EXTRACTED RECORDS:
'''

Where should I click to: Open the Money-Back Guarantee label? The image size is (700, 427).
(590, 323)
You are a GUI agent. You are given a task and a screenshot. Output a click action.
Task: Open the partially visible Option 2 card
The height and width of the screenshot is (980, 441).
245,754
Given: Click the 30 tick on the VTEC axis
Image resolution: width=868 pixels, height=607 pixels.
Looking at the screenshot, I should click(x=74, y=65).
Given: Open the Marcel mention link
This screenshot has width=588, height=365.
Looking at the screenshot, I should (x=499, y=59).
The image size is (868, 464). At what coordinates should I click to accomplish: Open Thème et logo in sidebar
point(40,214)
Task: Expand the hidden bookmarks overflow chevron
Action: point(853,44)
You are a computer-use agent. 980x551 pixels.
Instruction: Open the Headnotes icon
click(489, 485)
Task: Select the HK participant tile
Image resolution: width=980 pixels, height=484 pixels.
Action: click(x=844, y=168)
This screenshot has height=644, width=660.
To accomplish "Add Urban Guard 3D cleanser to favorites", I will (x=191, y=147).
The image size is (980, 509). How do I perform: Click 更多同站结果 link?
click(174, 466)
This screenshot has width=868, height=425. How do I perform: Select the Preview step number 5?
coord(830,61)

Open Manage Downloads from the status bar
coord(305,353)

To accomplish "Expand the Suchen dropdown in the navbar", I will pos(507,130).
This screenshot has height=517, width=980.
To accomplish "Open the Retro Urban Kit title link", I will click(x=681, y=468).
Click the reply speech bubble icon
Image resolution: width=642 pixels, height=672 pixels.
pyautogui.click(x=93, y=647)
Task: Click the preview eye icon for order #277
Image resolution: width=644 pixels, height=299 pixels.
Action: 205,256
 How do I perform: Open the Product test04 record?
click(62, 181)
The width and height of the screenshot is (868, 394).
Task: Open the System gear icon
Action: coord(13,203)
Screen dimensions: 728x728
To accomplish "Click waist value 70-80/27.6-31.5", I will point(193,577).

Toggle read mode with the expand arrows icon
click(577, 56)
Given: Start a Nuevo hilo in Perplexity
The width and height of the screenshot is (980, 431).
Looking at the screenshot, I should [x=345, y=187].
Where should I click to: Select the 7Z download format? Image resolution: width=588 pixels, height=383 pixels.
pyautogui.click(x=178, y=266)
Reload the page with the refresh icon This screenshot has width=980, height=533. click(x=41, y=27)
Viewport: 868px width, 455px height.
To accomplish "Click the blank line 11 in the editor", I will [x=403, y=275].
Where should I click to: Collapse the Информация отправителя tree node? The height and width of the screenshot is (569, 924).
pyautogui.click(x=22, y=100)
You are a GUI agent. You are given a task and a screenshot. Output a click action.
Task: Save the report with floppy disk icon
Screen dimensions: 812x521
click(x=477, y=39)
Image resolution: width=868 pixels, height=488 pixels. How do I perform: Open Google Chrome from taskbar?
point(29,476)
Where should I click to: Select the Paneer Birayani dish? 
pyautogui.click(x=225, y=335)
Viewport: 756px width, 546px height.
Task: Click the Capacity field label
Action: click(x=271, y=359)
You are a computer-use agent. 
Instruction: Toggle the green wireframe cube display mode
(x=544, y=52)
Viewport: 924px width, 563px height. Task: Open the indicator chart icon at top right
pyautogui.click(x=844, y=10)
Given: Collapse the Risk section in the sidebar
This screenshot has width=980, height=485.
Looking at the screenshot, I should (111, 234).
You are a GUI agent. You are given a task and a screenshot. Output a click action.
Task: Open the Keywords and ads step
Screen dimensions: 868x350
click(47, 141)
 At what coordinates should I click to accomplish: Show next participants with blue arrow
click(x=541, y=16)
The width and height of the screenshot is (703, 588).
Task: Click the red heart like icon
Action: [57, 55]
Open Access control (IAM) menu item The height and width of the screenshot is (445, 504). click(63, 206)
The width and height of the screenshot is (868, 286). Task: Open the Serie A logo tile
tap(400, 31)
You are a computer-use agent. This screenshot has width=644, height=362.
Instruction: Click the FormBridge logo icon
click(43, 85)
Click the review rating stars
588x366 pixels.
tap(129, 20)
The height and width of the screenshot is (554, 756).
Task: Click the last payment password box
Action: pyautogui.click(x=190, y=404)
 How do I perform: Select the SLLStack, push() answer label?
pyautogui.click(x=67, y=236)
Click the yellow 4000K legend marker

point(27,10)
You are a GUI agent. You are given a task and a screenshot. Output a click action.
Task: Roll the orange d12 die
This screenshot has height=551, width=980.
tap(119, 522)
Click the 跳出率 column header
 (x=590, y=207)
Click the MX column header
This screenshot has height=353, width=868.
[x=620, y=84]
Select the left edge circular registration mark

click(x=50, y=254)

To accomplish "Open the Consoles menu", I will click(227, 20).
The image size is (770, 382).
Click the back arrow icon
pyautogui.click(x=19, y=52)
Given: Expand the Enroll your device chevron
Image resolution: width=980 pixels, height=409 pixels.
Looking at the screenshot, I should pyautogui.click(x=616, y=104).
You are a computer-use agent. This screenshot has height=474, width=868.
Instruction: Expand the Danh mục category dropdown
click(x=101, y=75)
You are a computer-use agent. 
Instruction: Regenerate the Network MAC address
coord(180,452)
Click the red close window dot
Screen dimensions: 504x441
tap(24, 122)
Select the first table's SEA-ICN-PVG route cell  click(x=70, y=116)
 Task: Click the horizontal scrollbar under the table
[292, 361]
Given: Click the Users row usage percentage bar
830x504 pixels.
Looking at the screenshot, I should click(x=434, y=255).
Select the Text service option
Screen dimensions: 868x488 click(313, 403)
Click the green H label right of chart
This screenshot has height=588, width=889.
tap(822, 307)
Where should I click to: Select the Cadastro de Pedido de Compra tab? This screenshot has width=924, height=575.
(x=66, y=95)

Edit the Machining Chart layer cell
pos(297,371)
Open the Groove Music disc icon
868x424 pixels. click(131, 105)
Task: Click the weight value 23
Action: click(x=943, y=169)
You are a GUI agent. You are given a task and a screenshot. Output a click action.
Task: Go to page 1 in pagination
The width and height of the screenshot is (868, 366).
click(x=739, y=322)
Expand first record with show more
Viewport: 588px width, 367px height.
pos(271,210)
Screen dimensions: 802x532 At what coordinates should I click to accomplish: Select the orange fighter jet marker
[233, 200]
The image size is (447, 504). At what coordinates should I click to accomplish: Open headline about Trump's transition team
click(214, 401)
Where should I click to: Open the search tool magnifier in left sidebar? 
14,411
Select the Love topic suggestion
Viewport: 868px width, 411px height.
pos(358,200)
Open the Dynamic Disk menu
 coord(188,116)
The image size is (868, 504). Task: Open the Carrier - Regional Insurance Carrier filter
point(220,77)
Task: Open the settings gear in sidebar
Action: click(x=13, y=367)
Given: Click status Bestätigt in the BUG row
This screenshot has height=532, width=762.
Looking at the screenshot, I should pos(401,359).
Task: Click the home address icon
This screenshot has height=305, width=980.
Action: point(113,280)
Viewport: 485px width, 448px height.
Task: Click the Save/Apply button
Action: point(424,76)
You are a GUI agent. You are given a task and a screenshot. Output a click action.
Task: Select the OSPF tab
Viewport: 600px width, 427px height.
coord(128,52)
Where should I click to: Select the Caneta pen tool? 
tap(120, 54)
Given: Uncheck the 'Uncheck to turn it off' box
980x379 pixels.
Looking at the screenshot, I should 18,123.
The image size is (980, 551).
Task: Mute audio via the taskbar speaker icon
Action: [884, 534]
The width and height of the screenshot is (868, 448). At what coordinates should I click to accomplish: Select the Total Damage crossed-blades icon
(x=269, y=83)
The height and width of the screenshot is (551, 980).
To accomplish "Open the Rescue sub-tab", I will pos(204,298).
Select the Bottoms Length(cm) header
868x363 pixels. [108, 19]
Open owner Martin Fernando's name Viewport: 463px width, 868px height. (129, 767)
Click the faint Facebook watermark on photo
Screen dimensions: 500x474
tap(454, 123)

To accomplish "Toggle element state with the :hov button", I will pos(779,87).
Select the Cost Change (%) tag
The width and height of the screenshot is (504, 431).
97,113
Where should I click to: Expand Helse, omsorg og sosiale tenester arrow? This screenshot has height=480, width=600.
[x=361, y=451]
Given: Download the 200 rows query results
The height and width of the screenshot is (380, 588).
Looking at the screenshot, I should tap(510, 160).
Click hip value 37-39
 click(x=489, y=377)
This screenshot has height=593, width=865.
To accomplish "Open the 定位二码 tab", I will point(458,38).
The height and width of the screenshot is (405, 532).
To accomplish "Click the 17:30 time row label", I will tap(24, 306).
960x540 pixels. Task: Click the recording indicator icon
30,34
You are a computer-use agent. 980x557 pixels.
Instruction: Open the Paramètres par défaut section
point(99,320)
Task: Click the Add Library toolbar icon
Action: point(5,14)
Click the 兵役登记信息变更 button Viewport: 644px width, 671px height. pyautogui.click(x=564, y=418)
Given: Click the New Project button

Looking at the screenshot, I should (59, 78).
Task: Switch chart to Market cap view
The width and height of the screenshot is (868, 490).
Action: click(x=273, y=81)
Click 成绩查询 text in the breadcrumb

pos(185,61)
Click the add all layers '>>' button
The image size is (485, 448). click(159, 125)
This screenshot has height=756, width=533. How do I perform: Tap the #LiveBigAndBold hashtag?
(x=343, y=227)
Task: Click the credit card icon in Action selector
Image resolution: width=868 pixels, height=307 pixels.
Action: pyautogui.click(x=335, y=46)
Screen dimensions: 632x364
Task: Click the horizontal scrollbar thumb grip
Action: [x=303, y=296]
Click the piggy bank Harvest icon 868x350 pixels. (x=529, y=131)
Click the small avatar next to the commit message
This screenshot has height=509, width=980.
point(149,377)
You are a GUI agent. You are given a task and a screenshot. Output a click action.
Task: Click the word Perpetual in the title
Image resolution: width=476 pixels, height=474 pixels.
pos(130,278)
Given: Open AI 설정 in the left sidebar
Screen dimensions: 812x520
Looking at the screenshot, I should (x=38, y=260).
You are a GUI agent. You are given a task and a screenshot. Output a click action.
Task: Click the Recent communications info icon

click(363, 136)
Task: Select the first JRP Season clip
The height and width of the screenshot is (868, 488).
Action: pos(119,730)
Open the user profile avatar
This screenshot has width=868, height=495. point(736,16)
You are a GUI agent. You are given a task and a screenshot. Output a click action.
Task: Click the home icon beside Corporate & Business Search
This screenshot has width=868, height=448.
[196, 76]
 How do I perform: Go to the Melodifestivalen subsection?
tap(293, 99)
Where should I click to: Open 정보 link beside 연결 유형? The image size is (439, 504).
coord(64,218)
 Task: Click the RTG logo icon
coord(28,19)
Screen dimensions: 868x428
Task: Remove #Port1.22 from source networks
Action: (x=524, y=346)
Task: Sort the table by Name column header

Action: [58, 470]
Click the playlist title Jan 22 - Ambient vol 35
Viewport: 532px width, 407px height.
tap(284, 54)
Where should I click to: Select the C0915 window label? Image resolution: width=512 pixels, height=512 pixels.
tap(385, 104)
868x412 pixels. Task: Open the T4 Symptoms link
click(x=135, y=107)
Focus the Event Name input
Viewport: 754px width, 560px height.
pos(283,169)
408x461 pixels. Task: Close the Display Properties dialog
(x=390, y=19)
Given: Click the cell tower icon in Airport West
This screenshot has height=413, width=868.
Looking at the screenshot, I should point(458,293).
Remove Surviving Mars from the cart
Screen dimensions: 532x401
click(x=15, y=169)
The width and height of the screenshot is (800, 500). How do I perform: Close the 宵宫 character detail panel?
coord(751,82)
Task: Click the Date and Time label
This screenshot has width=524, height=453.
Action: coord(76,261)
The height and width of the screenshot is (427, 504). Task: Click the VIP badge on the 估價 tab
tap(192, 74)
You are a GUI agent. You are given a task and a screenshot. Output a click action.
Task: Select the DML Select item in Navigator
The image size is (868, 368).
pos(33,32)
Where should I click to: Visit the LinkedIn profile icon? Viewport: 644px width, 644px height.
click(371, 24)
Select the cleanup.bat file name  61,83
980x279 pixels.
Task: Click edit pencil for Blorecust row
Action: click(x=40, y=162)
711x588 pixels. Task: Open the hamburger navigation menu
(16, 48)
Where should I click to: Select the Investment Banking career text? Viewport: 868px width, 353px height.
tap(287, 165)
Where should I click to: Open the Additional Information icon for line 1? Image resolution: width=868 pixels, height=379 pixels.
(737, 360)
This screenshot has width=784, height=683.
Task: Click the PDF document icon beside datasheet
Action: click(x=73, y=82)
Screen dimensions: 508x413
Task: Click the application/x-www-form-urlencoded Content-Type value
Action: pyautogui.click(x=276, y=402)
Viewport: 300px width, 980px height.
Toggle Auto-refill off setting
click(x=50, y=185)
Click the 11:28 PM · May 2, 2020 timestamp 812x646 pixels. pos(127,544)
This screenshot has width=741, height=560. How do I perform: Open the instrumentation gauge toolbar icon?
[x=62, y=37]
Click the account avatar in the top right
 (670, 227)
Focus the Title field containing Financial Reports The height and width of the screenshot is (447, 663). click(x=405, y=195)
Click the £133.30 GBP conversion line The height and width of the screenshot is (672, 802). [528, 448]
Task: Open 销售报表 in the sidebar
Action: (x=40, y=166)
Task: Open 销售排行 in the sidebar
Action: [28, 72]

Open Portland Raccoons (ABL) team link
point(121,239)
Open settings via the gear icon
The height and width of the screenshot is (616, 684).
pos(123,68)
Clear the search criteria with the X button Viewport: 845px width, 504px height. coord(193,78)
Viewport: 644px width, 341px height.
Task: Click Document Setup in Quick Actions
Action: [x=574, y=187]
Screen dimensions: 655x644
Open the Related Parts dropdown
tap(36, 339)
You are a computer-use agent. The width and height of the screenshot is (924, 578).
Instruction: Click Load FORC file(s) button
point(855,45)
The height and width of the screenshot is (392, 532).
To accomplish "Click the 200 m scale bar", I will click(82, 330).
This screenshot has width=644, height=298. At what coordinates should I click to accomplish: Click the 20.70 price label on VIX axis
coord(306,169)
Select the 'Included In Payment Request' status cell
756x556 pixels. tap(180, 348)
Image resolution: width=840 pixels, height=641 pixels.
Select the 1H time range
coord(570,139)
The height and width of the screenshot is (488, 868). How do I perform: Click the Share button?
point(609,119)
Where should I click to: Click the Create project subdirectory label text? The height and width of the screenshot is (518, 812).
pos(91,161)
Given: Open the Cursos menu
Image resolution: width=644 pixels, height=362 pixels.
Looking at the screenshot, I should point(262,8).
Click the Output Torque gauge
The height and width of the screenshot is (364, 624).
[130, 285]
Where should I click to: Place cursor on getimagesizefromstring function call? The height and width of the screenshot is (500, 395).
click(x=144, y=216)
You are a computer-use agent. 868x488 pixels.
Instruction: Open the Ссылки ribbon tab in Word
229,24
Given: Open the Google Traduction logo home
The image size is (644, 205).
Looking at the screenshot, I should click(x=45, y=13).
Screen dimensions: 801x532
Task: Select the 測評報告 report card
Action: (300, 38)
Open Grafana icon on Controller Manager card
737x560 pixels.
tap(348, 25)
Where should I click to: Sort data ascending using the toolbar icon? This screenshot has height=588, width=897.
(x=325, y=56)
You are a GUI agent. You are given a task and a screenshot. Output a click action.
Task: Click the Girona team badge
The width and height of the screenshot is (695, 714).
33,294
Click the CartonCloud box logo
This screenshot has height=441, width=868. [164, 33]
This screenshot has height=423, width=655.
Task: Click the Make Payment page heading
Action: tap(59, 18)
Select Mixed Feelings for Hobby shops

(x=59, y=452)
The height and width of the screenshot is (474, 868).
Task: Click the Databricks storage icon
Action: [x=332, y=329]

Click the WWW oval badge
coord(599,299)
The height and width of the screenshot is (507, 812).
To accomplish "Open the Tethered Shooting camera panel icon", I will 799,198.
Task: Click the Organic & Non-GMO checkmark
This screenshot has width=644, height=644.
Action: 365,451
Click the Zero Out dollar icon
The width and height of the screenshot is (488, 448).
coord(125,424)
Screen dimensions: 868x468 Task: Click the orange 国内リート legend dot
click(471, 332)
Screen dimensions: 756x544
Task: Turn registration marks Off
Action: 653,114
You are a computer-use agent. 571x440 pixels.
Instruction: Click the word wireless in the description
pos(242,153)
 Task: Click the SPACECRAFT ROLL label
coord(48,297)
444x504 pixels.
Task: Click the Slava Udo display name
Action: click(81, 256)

'''

BRIEF:
Please copy, exactly and with nothing else, the lines above beginning at the line that has "Click the 11:28" and ending with the line that has "Image resolution: width=840".

SOLVED PROBLEM:
Click the 11:28 PM · May 2, 2020 timestamp 812x646 pixels. pos(127,544)
This screenshot has width=741, height=560. How do I perform: Open the instrumentation gauge toolbar icon?
[x=62, y=37]
Click the account avatar in the top right
 (670, 227)
Focus the Title field containing Financial Reports The height and width of the screenshot is (447, 663). click(x=405, y=195)
Click the £133.30 GBP conversion line The height and width of the screenshot is (672, 802). [528, 448]
Task: Open 销售报表 in the sidebar
Action: (x=40, y=166)
Task: Open 销售排行 in the sidebar
Action: [28, 72]

Open Portland Raccoons (ABL) team link
point(121,239)
Open settings via the gear icon
The height and width of the screenshot is (616, 684).
pos(123,68)
Clear the search criteria with the X button Viewport: 845px width, 504px height. coord(193,78)
Viewport: 644px width, 341px height.
Task: Click Document Setup in Quick Actions
Action: [x=574, y=187]
Screen dimensions: 655x644
Open the Related Parts dropdown
tap(36, 339)
You are a computer-use agent. The width and height of the screenshot is (924, 578).
Instruction: Click Load FORC file(s) button
point(855,45)
The height and width of the screenshot is (392, 532).
To accomplish "Click the 200 m scale bar", I will click(82, 330).
This screenshot has width=644, height=298. At what coordinates should I click to accomplish: Click the 20.70 price label on VIX axis
coord(306,169)
Select the 'Included In Payment Request' status cell
756x556 pixels. tap(180, 348)
Image resolution: width=840 pixels, height=641 pixels.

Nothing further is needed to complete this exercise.